IMCO understood six years ago that the direct investing model in credit was not the most optimal path for the LP as it would never be quite as large as its Canadian peers. This is because IMCO’s client mandate is limited to the province of Ontario, Martinez said.
Instead of having a team that sources its own investments directly, the investor has an internal team that works on co-investments and underwrites private credit deals alongside managers. “We believe it is more efficient from a cost perspective and a sourcing perspective,” Martinez said.
This contrasts with some of Canada’s largest pension funds that have become famous for pioneering the ‘Canadian model’, in which they heavily rely on their own investment staff to directly source deals and manage investments. But a few of them are now reconsidering the cost of maintaining such programmes.

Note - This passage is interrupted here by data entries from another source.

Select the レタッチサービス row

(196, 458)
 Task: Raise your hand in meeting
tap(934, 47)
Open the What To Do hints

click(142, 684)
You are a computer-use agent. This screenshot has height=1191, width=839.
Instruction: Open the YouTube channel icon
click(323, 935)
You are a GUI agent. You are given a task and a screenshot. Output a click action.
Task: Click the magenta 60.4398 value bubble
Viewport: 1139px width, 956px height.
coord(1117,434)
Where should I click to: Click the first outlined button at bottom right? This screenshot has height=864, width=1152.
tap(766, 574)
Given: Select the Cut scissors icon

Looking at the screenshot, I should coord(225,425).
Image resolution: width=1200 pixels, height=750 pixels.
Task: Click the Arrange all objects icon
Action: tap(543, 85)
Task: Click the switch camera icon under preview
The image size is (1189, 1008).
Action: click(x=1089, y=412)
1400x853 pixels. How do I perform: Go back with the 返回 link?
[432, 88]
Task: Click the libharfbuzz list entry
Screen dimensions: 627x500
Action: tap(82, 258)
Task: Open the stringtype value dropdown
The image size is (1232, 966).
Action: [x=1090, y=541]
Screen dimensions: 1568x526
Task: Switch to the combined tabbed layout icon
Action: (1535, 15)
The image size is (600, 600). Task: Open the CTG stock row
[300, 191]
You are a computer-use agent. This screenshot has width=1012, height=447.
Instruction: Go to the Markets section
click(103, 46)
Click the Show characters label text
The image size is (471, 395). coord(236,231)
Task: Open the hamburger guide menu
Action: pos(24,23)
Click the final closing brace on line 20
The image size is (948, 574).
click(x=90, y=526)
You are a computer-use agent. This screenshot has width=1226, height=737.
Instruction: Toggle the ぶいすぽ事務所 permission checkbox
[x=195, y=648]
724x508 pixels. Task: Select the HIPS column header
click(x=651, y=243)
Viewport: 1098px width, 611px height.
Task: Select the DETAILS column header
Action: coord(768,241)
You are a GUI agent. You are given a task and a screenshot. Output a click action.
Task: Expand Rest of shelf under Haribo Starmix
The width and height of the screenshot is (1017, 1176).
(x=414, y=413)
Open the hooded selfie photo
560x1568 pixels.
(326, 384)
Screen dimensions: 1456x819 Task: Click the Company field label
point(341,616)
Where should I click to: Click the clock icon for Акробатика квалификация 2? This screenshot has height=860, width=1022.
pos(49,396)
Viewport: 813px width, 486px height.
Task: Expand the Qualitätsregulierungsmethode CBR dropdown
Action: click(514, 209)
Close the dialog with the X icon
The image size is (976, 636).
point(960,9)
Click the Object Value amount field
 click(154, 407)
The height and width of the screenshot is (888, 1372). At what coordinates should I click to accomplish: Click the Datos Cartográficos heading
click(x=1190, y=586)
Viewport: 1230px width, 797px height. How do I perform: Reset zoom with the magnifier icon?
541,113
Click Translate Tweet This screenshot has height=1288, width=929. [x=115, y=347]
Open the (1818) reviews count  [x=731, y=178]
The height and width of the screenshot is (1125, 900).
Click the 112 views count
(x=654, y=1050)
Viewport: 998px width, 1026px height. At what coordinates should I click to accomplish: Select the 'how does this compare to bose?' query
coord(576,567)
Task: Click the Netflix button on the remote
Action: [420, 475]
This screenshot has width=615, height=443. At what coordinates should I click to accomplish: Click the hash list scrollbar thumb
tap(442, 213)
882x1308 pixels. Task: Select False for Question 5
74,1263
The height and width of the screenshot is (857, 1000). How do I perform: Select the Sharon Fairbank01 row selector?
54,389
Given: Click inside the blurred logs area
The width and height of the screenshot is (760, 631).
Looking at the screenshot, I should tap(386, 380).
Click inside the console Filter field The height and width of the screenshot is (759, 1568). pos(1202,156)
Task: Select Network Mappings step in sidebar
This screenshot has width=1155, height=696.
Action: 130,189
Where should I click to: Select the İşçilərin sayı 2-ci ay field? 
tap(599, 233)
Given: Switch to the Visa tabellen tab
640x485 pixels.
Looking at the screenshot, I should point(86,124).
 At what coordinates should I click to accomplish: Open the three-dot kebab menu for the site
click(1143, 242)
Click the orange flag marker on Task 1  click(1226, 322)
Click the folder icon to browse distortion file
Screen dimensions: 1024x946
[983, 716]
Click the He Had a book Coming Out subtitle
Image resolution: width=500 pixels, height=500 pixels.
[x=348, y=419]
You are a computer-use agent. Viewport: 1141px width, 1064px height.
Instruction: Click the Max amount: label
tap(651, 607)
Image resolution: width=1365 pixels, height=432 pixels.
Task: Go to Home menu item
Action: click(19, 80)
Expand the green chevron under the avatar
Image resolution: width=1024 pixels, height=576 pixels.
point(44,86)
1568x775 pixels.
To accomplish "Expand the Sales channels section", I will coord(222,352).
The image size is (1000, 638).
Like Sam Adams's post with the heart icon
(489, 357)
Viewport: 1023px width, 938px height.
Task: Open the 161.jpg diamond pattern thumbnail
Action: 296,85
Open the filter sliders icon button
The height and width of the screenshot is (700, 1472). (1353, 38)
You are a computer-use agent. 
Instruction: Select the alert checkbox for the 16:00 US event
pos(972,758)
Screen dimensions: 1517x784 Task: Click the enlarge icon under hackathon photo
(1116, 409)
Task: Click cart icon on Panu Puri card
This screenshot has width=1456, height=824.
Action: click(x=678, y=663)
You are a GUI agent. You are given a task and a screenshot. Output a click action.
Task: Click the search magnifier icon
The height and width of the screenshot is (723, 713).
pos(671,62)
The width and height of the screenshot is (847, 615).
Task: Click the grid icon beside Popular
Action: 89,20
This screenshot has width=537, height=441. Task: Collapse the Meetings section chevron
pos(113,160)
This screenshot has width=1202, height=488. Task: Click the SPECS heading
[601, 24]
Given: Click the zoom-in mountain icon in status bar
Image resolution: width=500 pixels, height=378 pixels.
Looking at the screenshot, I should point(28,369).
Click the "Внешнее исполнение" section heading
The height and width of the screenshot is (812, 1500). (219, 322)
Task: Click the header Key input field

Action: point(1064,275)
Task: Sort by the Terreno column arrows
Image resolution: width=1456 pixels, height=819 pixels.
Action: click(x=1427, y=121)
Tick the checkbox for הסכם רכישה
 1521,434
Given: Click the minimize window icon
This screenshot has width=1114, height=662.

Last year, the government of Alberta fired AIMCo CEO Evan Siddall and the entire board of directors, citing concerns over cost trajectory, structure and poor performance. AIMCo also closed its New York office, which was used to source private credit deals, after evaluating its operational costs.
IMCO usually commits some capital to private credit managers’ commingled funds, then invests alongside that same GP in co-investment deals.
Most managers offer co-investment deals at low-to-no fees compared to traditional private funds, which charge both management and performance fees. This results in getting more direct private credit deal exposure at a lower cost.
If an investor does a good job underwriting the strategy and the funds that serve as a funnel for co-investment deals, then the hit rate for deals sourced via this method should be higher, Martinez said.